Implementation Highlights
- Recursively apply NEE in path tracing.
- Perform light source sampling at each hit point.
- Add the results of light source sampling and recursive hemisphere sampling.
- Use BRDF importance sampling to select directions for indirect lighting.
Advantages
This method effectively combines the strengths of BRDF sampling and light source sampling, enhancing rendering efficiency and accuracy.
Efficient Path Tracing (NEE) with the Balance Heuristic
Core Idea
- Consider both light sampling methods in every bounce.

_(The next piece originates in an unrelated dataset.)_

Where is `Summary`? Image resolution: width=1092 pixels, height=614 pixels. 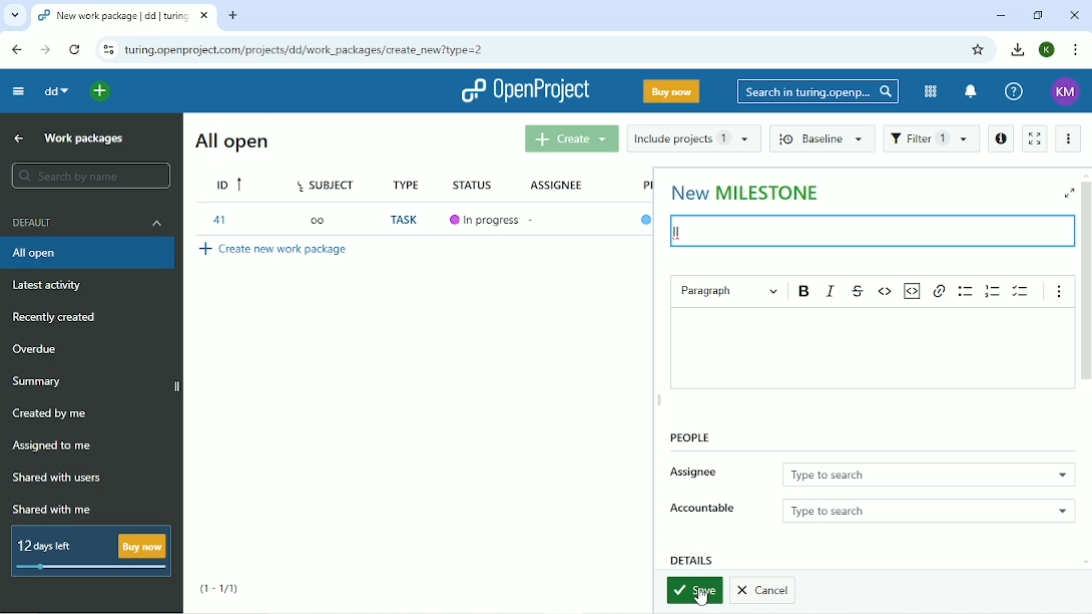
Summary is located at coordinates (38, 382).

- Weight on first intersection must still be 1 for BRDF sampling.
- Compute probabilities for selected sample with both techniques, use the balance heuristic to compute adequate MIS weights.
The Role of the Balance Heuristic
- Compute probabilities for samples chosen by both techniques.
- Use the balance heuristic to assign proper multiple importance sampling (MIS) weights to each contribution.
- Ensures a fair balance between the contributions of light source sampling and BRDF sampling.
Challenges and Solutions
- Different sampling methods are evaluated at different times.
- BRDF sample contributions are calculated when hitting an emitting surface.
- Light source sampling contributions are computed one bounce earlier.